SELECTED EXCERPT:
● ● ●
Images are a versatile medium and encompass a very wide range of formats and 
representations. This SPIP explicitly aims at the most common use case in the 
industry currently: multi-channel matrices of binary, int32, int64, float or 
double data that can fit comfortably in the heap of the JVM:
 * the total size of an image should be restricted to less than 2GB (roughly)
 * the meaning of color channels is application-specific and is not mandated by 
the standard (in line with the OpenCV standard)
 * specialized formats used in meteorology, the medical field, etc. are not 
supported
 * this format is specialized to images and does not attempt to solve the more 
general problem of representing n-dimensional tensors in Spark

h2. Proposed API changes

We propose to add a new package in the package structure, under the MLlib 
project:
 {{org.apache.spark.image}}
h3. Data format

We propose to add the following structure:

imageSchema = StructType([
 * StructField("mode", StringType(), False),
 ** The exact representation of the data.
 ** The values are described in the following OpenCV convention. Basically, the 
type has both "depth" and "number of channels" info: in particular, type 
"CV_8UC3" means "3 channel unsigned bytes". BGRA format would be CV_8UC4 (value 
32 in the table) with the channel order specified by convention.
 ** The exact channel ordering and meaning of each channel is dictated by 
convention. By default, the order is RGB (3 channels) and BGRA (4 channels).
If the image failed to load, the value is the empty string "".

 * StructField("origin", StringType(), True),
 ** Some information about the origin of the image. The content of this is 
application-specific.
 ** When the image is loaded from files, users should expect to find the file 
name in this field.
● ● ●
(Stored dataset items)
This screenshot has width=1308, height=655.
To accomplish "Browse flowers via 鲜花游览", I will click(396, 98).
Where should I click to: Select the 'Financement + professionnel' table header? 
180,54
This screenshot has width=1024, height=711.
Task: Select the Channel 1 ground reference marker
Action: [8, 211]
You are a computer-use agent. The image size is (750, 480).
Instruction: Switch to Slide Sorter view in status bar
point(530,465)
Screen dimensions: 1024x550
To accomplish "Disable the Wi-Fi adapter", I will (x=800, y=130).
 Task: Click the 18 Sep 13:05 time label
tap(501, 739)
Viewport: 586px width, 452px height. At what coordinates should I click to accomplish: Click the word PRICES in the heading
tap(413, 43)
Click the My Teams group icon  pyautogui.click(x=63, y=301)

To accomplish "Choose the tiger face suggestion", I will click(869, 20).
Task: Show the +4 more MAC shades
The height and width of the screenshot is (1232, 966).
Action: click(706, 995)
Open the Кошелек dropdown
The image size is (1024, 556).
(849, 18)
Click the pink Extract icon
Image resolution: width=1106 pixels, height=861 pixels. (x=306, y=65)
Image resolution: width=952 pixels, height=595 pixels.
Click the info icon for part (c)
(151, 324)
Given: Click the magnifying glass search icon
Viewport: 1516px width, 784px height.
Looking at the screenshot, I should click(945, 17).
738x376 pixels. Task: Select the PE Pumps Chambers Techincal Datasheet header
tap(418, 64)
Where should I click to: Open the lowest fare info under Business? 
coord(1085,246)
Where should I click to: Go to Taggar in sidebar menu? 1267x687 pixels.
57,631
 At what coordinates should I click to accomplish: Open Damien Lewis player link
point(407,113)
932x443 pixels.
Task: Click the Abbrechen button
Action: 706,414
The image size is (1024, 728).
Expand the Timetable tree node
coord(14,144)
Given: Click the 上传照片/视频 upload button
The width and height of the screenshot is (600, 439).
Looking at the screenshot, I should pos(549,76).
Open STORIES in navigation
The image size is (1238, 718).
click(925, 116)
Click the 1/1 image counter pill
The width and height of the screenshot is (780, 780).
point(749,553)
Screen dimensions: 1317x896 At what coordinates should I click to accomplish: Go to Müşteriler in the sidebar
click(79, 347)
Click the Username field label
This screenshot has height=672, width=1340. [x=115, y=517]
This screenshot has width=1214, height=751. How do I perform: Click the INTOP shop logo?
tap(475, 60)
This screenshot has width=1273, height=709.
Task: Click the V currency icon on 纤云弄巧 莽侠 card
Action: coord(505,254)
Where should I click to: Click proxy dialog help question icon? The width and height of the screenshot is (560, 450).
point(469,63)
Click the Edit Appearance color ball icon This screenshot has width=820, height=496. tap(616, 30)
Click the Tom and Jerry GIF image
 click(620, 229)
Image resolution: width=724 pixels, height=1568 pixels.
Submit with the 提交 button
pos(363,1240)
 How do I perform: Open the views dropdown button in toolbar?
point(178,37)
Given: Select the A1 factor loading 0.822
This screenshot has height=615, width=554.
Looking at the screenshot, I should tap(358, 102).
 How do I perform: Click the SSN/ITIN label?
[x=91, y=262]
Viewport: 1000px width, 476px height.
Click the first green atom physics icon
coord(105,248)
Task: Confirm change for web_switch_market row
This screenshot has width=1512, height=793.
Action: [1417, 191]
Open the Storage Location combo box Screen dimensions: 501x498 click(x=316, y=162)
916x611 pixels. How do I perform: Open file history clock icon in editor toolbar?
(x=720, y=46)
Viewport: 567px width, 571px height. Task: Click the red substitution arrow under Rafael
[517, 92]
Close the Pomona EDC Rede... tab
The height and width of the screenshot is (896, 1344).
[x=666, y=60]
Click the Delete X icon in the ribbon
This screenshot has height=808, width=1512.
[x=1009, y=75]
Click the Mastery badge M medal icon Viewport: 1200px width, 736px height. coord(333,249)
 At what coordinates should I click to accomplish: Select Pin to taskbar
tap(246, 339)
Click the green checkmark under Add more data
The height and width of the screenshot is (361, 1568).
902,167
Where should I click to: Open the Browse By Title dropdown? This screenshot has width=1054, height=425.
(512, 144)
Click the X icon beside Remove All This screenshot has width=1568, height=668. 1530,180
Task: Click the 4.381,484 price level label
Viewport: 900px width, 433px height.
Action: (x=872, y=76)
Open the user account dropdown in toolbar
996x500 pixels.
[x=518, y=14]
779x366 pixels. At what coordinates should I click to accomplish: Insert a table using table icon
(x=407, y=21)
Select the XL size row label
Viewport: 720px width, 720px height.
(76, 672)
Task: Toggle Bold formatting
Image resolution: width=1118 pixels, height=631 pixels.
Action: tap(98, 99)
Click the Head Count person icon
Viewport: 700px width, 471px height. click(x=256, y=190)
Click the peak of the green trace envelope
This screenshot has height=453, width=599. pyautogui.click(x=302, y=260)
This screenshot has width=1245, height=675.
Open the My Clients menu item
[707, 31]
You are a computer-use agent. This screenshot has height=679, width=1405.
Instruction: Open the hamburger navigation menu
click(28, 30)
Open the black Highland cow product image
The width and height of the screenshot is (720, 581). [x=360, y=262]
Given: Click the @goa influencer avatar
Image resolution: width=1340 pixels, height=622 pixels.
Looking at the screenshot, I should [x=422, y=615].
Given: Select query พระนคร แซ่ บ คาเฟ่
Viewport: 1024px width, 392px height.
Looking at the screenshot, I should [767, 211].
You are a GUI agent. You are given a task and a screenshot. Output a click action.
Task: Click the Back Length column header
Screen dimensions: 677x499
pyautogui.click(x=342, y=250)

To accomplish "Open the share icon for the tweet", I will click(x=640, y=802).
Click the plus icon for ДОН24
● ● ●
TASKS TO PERFORM:
1 > Translate this sentence from the image format proposal into Spanish: "The exact channel ordering and meaning of each channel is dictated by convention."
2 > Using the image format proposal, answer these questions:
(a) What limit should the total size of an image stay under?
(b) Under which project would the new package be added?
(c) What value does the "mode" field take if the image failed to load?
3 > Extend the image format proposal, picking up right after its last sentence.

ANSWER SECTION:
1 > El orden exacto de los canales y el significado de cada canal se determinan por convención.

2 >
(a) Roughly 2GB.
(b) The MLlib project.
(c) The empty string "".

3 >
 * StructField("height", IntegerType(), False),
 ** the height of the image, pixels
 ** If the image fails to load, the value is -1.

 * StructField("width", IntegerType(), False),
 ** the width of the image, pixels
 ** If the image fails to load, the value is -1.

 * StructField("nChannels", IntegerType(), False),
 ** The number of channels in this image: it is typically a value of 1 (B&W), 3 
(RGB), or 4 (BGRA)
 ** If the image fails to load, the value is -1.

 * StructField("data", BinaryType(), False)
 ** packed array content. Due to implementation limitation, it cannot currently 
store more than 2 billions of pixels.
 ** The data is stored in a pixel-by-pixel BGR row-wise order. This follows the 
OpenCV convention.
 ** If the image fails to load, this array is empty.

For more information about image types, here is an OpenCV guide on types: 
[http://docs.opencv.org/2.4/modules/core/doc/intro.html#fixed-pixel-types-limited-use-of-templates]

The reference implementation provides some functions to convert popular formats 
(JPEG, PNG, etc.) to the image specification above, and some functions to 
verify if an image is valid.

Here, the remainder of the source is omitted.